La tournée Algérienne est née d'un coup de cœur thématique. À l'origine, l'idée tournait autour de la célébration du 8 Mai 1945. La journée est commémorée en France comme en Algérie. Mais pas pour les mêmes raisons.
Dans une parfaite harmonie, le monde jouait une partition en battant deux mesures : un pays se libérait alors qu'un autre  sombrait dans l'horreur. Mais cette ambiguïté historique offre l'opportunité à ce groupe - où cinq
français et trois Algériens se donnent le « La » - de mettre en avant une double sensibilité. Émotivité de deux regards qui se croisent à l’embranchement de deux destins.

À Alger, les aléas du quotidien et les imprévus d'une guerre sournoise surprennent les prévisions les plus sûres. Souvent, l'histoire va moins vite que l'actualité, parce que les balles sont plus rapides que l'histoire. En Kabylie, la Gendarmerie nationale a tué

Massinissa, un jeune lycéen. Dans les rues, c'est déjà l'émeute.
Plus de cent morts. Des milliers de blessés. La dictature tire dans le dos du peuple avec des balles explosives. Malgré les effluves de poudres, Gnawa
Diffusion monte sur scène. Avec un verbe concis, un humour acéré et un son robuste, Amazigh et sa bande bravent les forces du désordre tyrannique et rendent hommage aux émeutiers en chantant, le point en l’air, pour le jeune Massinissa.

La radio nationale qui avait prévu un car hi-fi pour la diffusion du concert est apeurée par le contenu du discours que tient Amazigh sur scène.
La retransmission est arrêtée net au troisième morceau.

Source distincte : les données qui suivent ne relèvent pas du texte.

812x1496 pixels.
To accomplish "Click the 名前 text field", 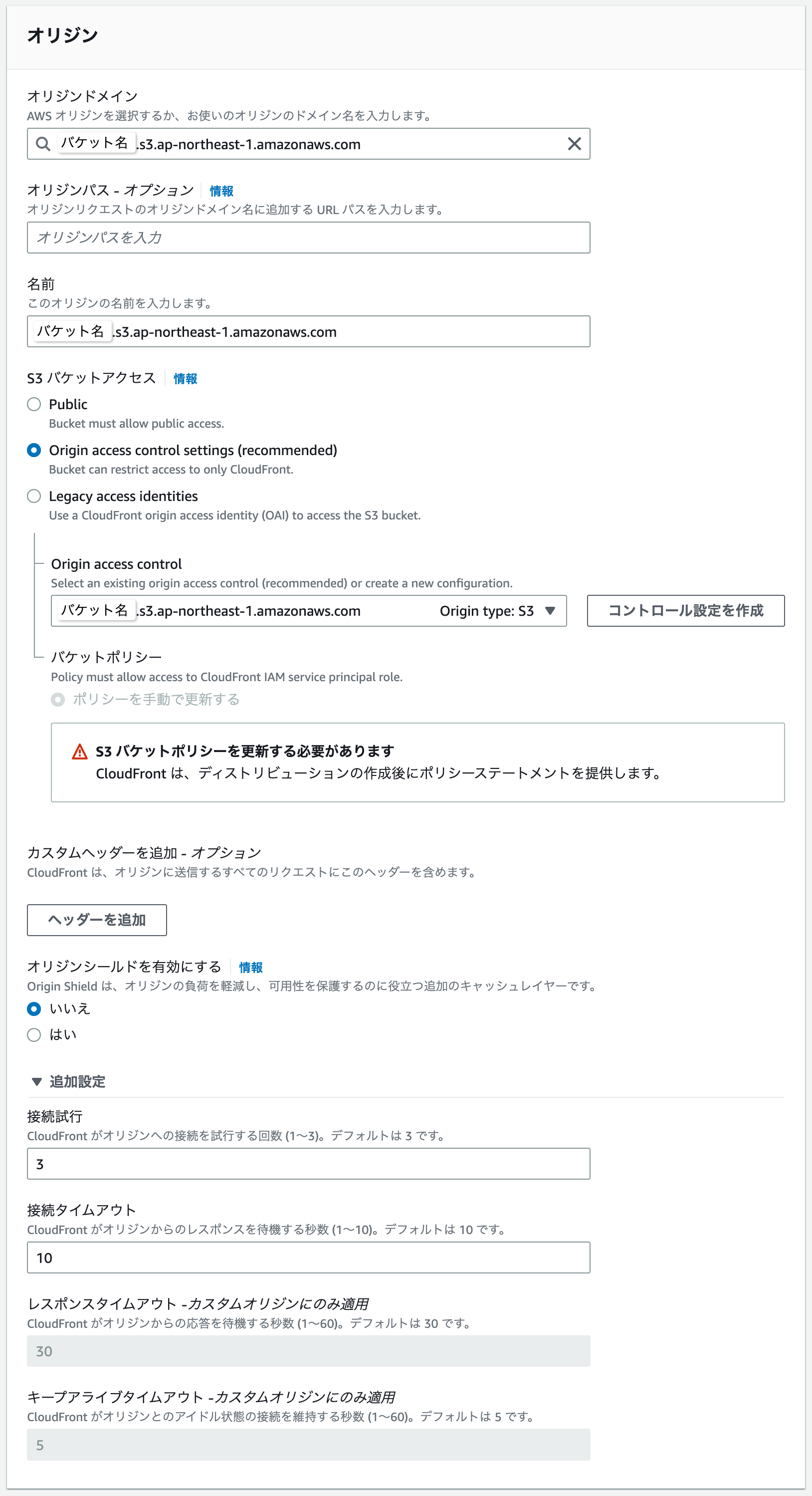I will (309, 331).
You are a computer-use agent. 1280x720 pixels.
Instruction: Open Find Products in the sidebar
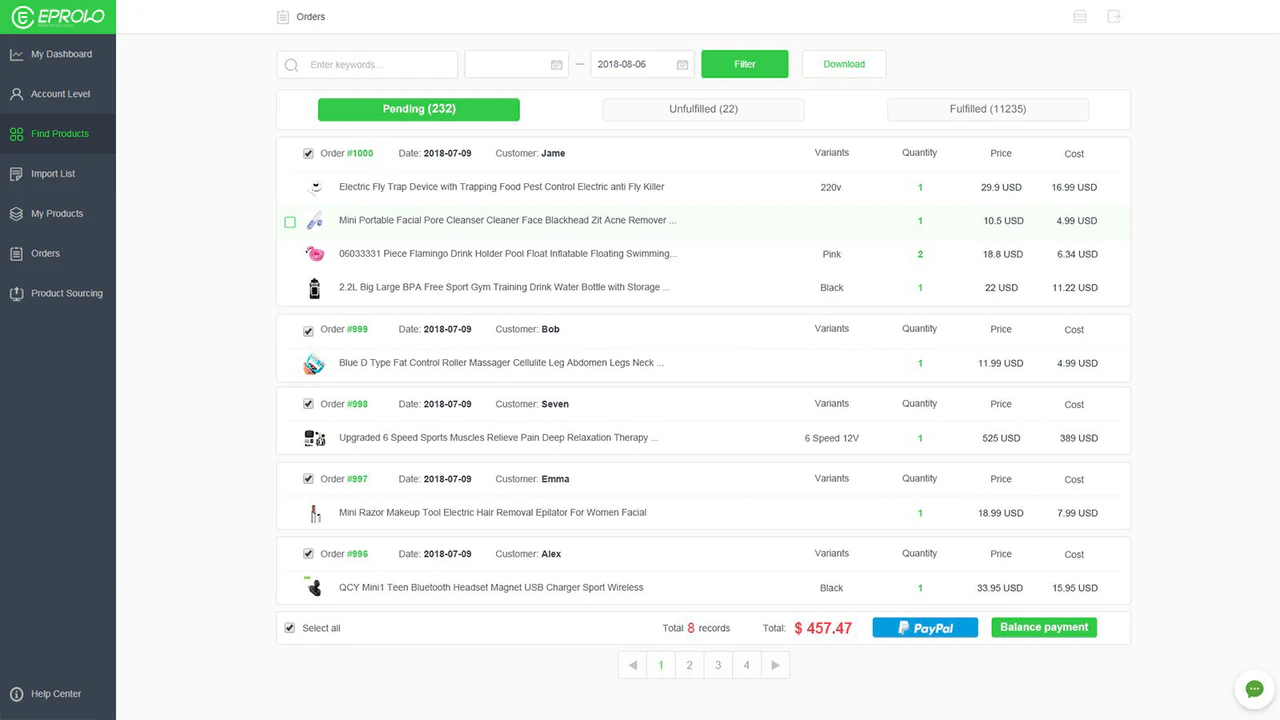[x=58, y=133]
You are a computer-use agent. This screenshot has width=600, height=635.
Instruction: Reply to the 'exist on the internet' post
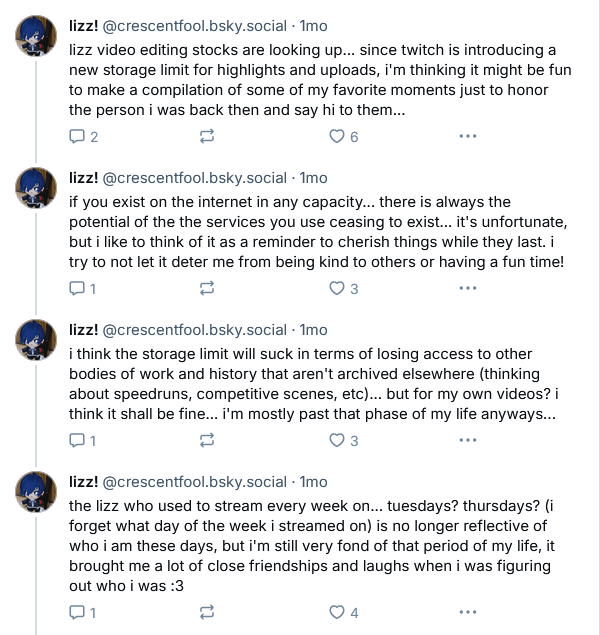82,288
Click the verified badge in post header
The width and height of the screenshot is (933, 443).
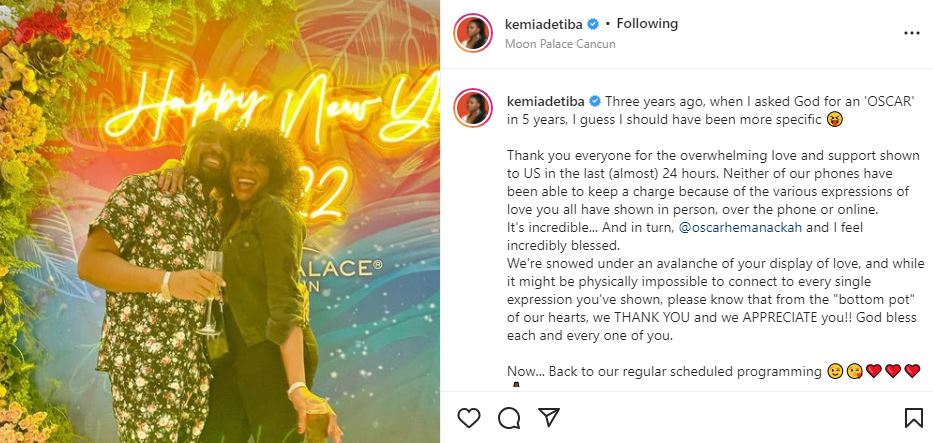[592, 24]
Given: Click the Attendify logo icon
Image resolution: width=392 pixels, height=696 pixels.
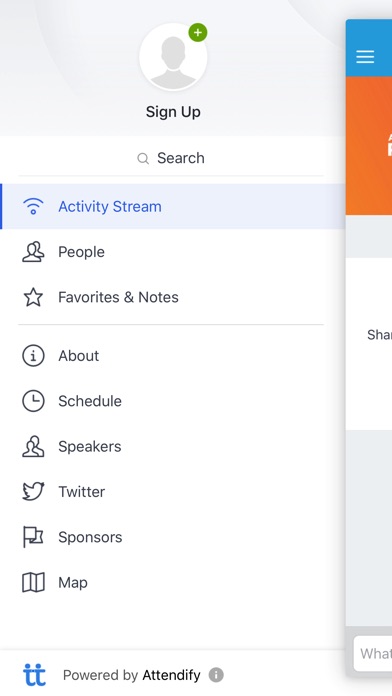Looking at the screenshot, I should coord(34,675).
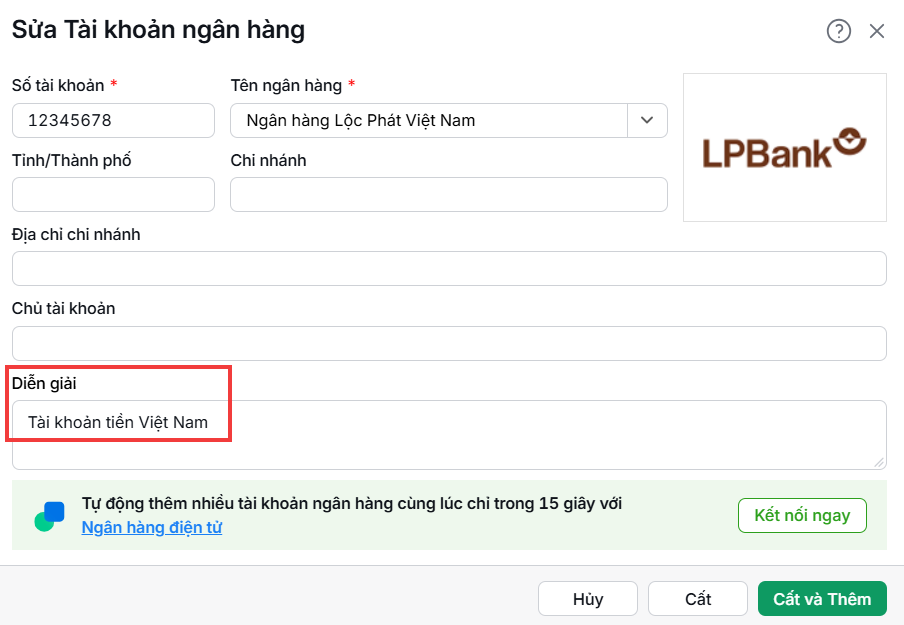Expand the Tên ngân hàng dropdown arrow
This screenshot has height=625, width=904.
click(x=647, y=121)
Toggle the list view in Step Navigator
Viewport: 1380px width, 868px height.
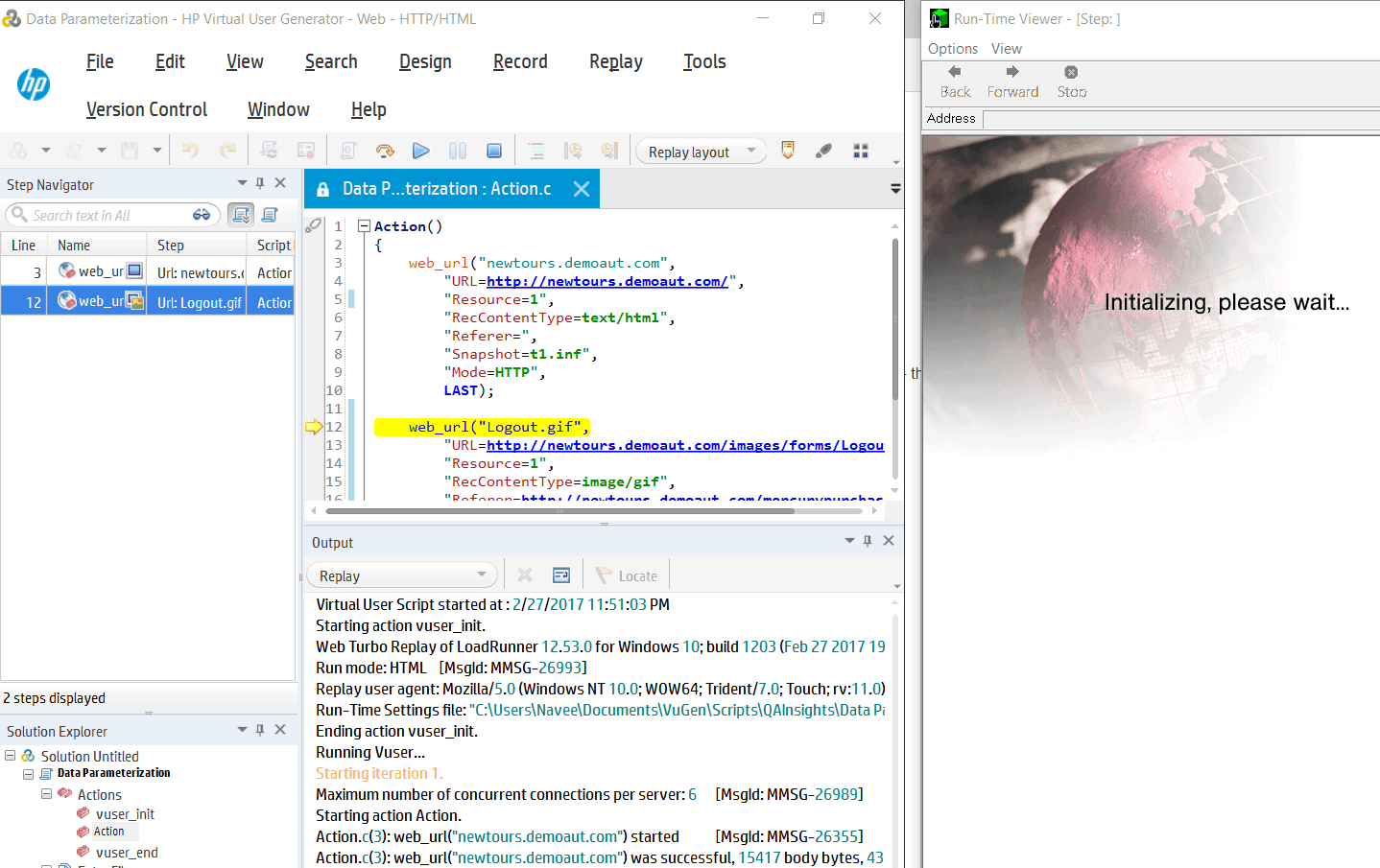tap(269, 214)
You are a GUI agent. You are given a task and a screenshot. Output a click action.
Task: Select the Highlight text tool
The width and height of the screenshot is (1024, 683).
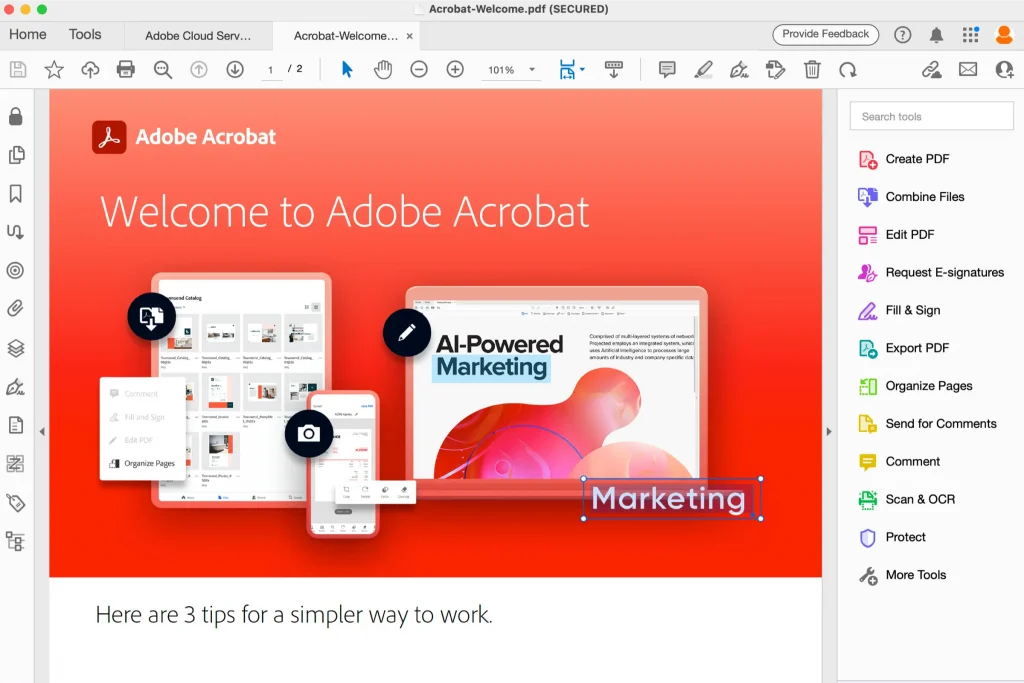703,69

Mais dans la salle, le spectacle continue A l’autre bout de la ville, la répression sévit encore dans la rue.

C'est pour tout cela que ce « live » est un enregistrement précieux.
C'est un document. On y trouve tout l'esprit Gnawa.

La musique est forte. Et quand on tend l'oreille, attentivement, on peut saisir en arrière-plan, juste derrière les chœurs, les râles d'un peuple et le crépitement des balles dans un pays en lutte contre ses propres démons.

Live-DZ…une musique ruisselante de révolte, de bruit pour nous empêcher de dormir, des mots pour une insurrection : celle de l’urgence que les hommes doivent mettre à vivre.